My Shopping Strategy
I do not read every label in the store. I would be there for hours. I have a system:
- I shop the perimeter first. Produce, meat, dairy, and eggs are on the perimeter. They have no labels because they are whole foods. I fill my cart with these before I enter the aisles.
- I have a short list of packaged staples I buy regularly. Bread, pasta, canned tomatoes, beans, peanut butter, yogurt, oats. I know which brands meet my criteria. I grab them without reading the label every time. I re-check labels every few months in case formulations change.
- I read labels for new products or products I buy infrequently. If I am trying a new cereal, granola bar, or frozen meal, I read the label carefully.
- I compare two similar products side by side. If I am deciding between two pasta sauces, I hold them both and compare sugar, sodium, and ingredients. The better option is usually obvious.

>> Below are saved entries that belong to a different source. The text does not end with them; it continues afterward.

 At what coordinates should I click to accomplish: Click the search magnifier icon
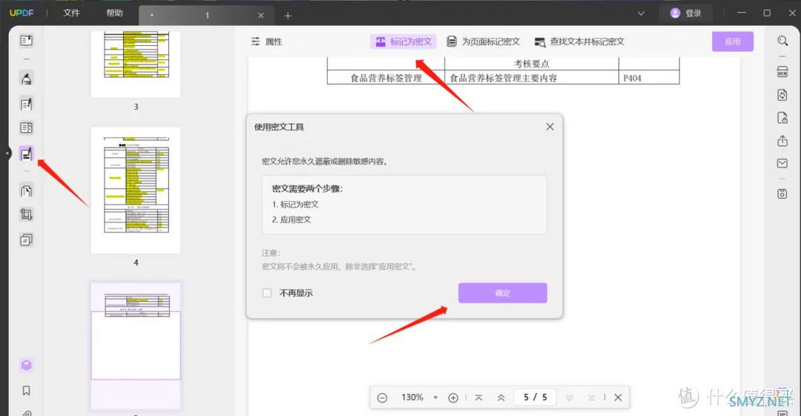pos(782,42)
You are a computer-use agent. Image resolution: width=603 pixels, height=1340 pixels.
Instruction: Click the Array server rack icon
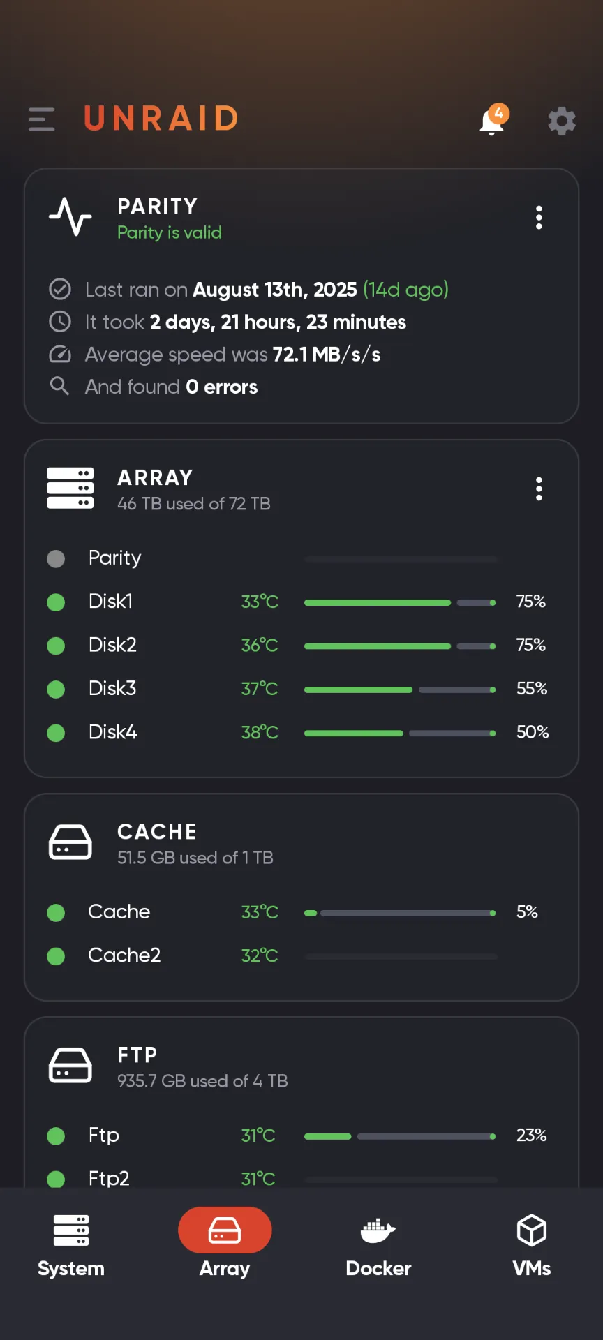tap(70, 489)
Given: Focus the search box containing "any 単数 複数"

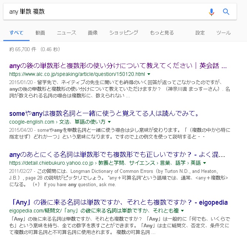Looking at the screenshot, I should point(103,12).
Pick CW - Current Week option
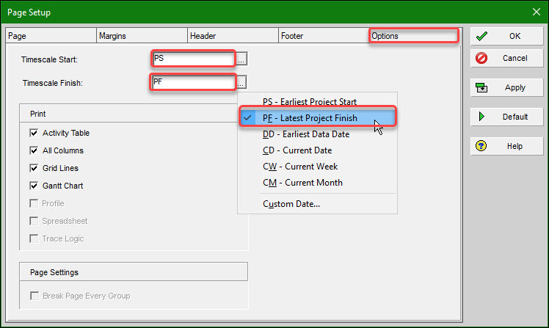This screenshot has height=328, width=549. tap(300, 167)
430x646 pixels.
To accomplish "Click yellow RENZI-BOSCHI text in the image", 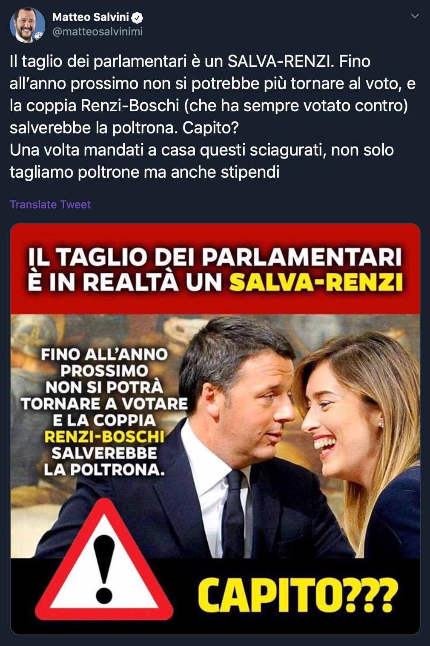I will point(104,437).
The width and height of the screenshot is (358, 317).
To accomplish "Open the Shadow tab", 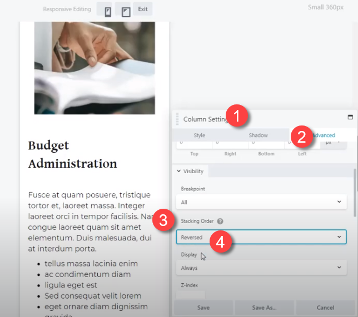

- I do not buy products that fail my criteria. No exceptions. If the only bread available is full of sugar and preservatives, I skip bread that week. There is always another option or another store.
This system takes 10-15 minutes longer than mindless shopping, but it saves me money and improves my health. I buy less junk food because I see what is in it. I buy better versions of staples because I know what to look for.
What I Do Not Do
I am not perfect, and I do not expect perfection from myself or anyone else. Here is what I avoid:
- I do not count every gram of sugar and sodium. I aim for general patterns, not precise tracking. If 80% of my choices are good, the other 20% do not matter.
- I do not avoid all processed food. Processing is a spectrum. Frozen vegetables are processed. Canned beans are processed. These are healthy. Ultra-processed snacks with 25 ingredients are not. I minimize ultra-processed food, not all processed food.
- I do not buy “health food” versions of junk food. Organic cookies, gluten-free brownies, and vegan cheese puffs are still junk food. They are just expensive junk food with better marketing.
- I do not stress about occasional indulgences. I eat ice cream sometimes. I eat chips sometimes. I read the label, I know what I am eating, and I enjoy it. The problem is not occasional treats. The problem is treats disguised as health food.
Bottom Line
Reading food labels is a skill that improves with practice. Start with one category. Learn what to look for in bread, or cereal, or yogurt. Once you know your criteria, shopping becomes faster and easier. You develop a mental database of good options, and you stop wasting time on products that do not meet your standards.
The front of the package is marketing. The back of the package is information. Ignore the claims, read the facts, and make your own decisions. Your health and your wallet will both benefit.